San Carlos and Palo Alto announced in February that they had signed on to become test cities for Wireless Silicon Valley, a planned network of Wi-Fi access that would extend from Daly City to Gilroy. At that time, officials believed the testing equipment would be up and running within 90 days, but it’s been nearly 120 days, with no installation in sight.
“I think they had some rather aggressive dates, but now they’re being a little more cautious,” said Brian Moura, chairman of the San Mateo County Telecommunications Authority, referring to contractors with Silicon Valley Metro Connect, the company that will provide the wireless service.
The delays come at a time when EarthLink has rescinded plans to bring citywide wireless access to San Francisco, leaving politicians blaming one another for the deal’s disintegration.

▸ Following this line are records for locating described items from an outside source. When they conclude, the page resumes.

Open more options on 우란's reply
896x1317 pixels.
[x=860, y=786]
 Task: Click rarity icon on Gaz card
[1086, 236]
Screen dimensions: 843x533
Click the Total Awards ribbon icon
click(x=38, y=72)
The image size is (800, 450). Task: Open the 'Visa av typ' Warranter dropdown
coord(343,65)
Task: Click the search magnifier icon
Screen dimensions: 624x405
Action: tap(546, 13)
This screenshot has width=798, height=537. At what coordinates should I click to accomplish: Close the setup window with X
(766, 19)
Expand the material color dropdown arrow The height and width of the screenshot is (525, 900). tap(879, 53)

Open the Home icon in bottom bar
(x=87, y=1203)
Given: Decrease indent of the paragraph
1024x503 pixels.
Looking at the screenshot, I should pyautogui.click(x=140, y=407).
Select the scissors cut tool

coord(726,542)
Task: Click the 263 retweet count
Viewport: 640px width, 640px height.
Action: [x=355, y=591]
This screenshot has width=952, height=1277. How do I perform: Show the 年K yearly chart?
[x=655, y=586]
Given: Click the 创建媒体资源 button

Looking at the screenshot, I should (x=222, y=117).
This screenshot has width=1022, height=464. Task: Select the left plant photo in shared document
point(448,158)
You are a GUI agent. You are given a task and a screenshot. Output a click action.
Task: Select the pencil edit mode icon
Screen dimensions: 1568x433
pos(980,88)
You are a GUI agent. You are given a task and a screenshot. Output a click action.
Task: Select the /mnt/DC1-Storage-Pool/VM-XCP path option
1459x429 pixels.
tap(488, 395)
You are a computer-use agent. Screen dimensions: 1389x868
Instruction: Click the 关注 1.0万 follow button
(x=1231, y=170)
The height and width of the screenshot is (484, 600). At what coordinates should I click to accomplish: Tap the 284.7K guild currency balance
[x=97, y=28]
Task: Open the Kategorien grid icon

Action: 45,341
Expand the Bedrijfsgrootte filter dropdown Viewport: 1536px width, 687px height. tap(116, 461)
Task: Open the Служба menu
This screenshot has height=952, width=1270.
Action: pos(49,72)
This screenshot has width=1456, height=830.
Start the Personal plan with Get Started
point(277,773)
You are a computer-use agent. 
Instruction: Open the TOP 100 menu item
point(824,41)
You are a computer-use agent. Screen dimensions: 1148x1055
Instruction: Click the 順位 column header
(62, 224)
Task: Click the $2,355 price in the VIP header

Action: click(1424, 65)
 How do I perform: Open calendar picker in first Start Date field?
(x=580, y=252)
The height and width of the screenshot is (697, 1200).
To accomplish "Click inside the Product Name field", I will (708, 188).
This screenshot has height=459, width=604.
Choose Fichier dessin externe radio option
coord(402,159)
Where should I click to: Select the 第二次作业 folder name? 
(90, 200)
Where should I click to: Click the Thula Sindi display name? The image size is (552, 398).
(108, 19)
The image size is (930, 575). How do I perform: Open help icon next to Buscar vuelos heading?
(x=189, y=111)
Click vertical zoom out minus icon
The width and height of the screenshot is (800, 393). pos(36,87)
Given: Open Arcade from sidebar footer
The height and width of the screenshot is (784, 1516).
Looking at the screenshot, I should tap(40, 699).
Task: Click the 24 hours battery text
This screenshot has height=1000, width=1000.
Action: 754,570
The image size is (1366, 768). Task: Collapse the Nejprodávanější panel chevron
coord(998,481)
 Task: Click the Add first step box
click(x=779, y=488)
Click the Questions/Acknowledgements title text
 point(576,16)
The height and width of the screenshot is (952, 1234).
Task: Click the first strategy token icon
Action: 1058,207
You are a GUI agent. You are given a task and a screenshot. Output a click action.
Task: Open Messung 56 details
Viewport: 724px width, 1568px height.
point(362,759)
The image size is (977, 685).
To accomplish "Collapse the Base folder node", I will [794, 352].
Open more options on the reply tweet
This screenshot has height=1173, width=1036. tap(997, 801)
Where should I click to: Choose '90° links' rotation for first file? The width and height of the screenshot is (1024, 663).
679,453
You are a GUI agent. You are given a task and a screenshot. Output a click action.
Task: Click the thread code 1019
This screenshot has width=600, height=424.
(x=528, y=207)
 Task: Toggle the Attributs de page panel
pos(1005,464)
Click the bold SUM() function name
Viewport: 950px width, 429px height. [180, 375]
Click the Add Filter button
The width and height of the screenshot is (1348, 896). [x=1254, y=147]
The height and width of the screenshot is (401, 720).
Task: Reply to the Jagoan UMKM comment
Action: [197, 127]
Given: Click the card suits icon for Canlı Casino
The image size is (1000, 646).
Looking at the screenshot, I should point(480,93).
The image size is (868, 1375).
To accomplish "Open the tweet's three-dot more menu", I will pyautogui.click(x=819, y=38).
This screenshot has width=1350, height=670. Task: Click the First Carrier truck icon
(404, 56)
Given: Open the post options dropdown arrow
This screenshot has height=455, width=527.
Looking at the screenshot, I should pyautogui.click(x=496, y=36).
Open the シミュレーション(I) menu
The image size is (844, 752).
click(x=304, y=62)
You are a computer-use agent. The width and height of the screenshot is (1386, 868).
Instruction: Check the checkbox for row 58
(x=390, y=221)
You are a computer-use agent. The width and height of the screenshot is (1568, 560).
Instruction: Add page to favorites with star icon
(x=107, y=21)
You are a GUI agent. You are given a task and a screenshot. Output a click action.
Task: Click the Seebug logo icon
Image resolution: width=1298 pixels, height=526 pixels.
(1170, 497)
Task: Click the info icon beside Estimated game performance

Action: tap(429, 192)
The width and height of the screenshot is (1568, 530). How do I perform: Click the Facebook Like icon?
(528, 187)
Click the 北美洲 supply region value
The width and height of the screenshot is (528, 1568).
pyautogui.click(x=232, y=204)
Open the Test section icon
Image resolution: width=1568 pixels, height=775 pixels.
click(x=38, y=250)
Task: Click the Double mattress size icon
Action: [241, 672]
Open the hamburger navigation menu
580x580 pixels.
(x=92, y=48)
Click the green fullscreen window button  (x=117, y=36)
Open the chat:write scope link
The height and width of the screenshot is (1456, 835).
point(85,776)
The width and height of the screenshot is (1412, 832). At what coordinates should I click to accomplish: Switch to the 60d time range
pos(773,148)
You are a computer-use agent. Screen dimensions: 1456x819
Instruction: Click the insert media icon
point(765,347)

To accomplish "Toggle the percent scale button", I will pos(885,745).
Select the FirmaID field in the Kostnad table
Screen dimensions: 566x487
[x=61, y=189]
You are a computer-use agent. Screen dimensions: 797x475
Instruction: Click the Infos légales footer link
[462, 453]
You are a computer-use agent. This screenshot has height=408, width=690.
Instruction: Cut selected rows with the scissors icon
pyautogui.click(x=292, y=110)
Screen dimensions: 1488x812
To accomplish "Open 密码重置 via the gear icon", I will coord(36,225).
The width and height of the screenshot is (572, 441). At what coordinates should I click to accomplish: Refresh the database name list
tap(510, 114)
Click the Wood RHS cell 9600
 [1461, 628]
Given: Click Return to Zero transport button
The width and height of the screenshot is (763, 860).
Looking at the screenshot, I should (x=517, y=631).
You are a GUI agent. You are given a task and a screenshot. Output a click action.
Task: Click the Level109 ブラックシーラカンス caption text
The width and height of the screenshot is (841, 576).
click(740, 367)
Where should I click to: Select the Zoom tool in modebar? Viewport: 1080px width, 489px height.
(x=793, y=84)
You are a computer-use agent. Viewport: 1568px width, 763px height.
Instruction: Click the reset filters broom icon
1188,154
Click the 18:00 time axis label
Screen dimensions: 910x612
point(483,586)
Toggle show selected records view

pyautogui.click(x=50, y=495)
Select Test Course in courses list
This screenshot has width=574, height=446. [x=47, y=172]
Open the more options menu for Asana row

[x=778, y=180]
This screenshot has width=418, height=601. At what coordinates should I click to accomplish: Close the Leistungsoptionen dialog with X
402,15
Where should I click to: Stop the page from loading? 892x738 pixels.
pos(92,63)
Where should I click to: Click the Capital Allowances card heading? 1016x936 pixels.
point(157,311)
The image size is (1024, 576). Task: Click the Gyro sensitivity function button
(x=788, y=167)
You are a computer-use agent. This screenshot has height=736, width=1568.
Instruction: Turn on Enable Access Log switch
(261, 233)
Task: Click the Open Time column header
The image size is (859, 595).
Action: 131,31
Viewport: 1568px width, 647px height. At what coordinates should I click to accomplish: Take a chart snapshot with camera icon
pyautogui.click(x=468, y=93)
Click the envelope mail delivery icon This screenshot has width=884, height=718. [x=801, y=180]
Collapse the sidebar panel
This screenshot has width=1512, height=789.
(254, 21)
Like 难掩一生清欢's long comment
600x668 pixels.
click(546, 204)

While “there was probably some expectation the systems would be up sooner,” Metro Connect officials acknowledge that they have been working behind the scenes to design a system tailored to each city’s users, according to Anne-Marie Fowler, principal at Metro Connect.
“A lot of people are getting Wi-Fi phones, want to try Voice over IP, or they work out of their homes, so they want higher-speed connections,” she said.
Metro Connect is also hoping to create Web portals tailored to each city that offer users an array of links to local amenities and information.
Once it’s operational, the system will offer monthly plans with a variety of bandwidth options, with costs ranging from free to $79.95 per month.
In San Carlos, the wireless network would be launched in a square-mile zone roughly bounded by Holly Street, Industrial Road, Howard Avenue and Alameda de las Pulgas. In Palo Alto, wireless access would be available along parts of University Avenue, as well as city buildings on Hamilton Avenue and parts of El Camino Real.
Those testing zones could be operational by the end of 2007. The original testing phase was scheduled to last 120 days, but now could be as short as 30 days or as long as 90 days, after which the whole regional network would launch, Fowler said.
Meanwhile, attorneys have been working hard to hammer out the legal language in the wireless agreement that has yet to be signed by cities in the San Mateo and Santa Clara County coverage areas, according to SAMCAT attorney Greg Rubens.